Writing for the Observer Research Foundation, Rishi Agrawal, co-founder and CEO of Avantis RegTech, pointed out that there is a lot of government action still remaining for working from home’s legality. He wrote, ‘As the new reality dawns and evolves into more mature telecommuting models, India’s legacy labour laws and proposed Labour Codes stay silent on the subject. They do not recognise work from home as a viable work arrangement.’ In the list of all the paperwork related to labour that companies have to fulfil, there were ‘416 Labour Laws and Rules between Centre, States and Union Territories leading to 278 different filings and approximately 1,000 different formats of Registers. An organisation is required to maintain statutory records under various acts, such as Shops and Establishment Act, Minimum Wages Act, Payment of Wages Act, Equal Remuneration Act, Payment of Bonus Act, Factories Act and Contract Labour Regulation and Abolition Act. These laws regulate hours of work, payment of wages, leaves, holidays, terms of service and other conditions of work of persons employed. All of these leads to applicability of statutory records such as Muster Rolls, Wage Registers, Leave and Attendance Registers, and Overtime Registers, either physically or electronically. However, they assume that an employee has a fixed geography of work and does not account for an employee working from a remote location. Our Labour Codes should make provisions for new ways of recording leave and attendance, hours of work, among others. They should rationalise and simplify the need for maintaining records in multiple formats.’

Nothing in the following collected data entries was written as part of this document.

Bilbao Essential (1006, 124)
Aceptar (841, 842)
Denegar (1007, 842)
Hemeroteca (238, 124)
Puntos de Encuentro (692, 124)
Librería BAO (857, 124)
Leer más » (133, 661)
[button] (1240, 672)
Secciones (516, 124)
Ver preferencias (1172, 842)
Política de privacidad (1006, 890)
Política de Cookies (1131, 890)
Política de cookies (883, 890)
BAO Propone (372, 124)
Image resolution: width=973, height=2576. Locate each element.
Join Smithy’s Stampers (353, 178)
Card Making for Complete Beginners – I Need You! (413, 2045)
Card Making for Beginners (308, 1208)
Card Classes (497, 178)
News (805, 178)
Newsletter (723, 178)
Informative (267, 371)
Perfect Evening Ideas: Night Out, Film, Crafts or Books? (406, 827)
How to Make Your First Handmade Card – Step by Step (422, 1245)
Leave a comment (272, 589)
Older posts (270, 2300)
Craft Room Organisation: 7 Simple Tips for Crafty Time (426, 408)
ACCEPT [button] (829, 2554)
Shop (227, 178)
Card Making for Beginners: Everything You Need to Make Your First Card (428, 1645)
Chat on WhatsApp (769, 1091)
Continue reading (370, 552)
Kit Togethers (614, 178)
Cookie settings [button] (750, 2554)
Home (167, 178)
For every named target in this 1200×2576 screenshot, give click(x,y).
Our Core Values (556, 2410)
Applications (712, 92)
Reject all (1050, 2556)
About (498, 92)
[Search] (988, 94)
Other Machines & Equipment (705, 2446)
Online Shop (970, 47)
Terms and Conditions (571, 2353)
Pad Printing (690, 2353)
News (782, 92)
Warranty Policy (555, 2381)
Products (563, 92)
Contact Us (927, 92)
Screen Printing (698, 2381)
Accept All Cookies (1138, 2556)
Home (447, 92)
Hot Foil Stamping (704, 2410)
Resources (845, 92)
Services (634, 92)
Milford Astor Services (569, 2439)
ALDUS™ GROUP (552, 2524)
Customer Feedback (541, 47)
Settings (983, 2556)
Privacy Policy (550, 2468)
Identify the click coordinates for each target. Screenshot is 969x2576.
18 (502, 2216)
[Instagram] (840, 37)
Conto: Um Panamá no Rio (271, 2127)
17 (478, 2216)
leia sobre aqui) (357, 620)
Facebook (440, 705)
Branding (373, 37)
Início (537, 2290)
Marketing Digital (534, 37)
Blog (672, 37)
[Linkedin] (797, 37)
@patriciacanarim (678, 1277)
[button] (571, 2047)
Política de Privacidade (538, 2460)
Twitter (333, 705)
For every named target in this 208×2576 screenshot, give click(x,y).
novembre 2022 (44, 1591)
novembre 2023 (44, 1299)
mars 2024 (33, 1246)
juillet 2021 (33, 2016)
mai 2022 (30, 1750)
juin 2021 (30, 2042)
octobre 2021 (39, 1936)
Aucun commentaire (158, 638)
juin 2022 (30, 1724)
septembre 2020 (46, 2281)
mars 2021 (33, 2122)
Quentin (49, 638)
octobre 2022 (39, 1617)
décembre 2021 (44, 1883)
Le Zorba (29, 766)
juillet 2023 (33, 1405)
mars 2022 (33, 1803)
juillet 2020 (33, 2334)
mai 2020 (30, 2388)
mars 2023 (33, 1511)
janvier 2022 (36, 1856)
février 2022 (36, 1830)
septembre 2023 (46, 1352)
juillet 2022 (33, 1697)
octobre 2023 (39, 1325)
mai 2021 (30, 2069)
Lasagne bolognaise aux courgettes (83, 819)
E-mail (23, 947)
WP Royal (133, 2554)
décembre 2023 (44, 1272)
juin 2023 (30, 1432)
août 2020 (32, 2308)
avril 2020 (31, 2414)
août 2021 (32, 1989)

To expect radical change to happen in this ocean of regulation would have been impossible until a few weeks ago. But, with few alternatives on the horizon, the miracle will most probably happen. On Wednesday, the home ministry released its National Directives for Covid-19 Management, guidelines for the immediate future. The ones that dealt with the offices and workforce included: ‘Work places shall have a gap of one hour between shifts and will stagger the lunch breaks of staff, to ensure social distancing; Persons above 65 years of age and persons with co-morbidities and parents of children below the age of 5 may be encouraged to work from home; Special transportation vehicles to be arranged without dependence of public transport and these vehicles to have only 30 to 40 percent passengers; Medical insurance for workers to be made mandatory; Large gatherings or meetings of more than 10 people to be prohibited and a distance of 6 feet to be maintained for all gatherings; Not more than 2 to 4 persons in lifts and use of staircase to be encouraged; Total ban on nonessential visitors at sites.’
As with all government orders, they are comprehensive in detail but vague on execution or practicality. It does offer a peek into a post-pandemic workplace of the future. Personal space, so far, had been the reward for being at the highest levels of an organisation. Covid-19 has ensured an upending of that perk at least.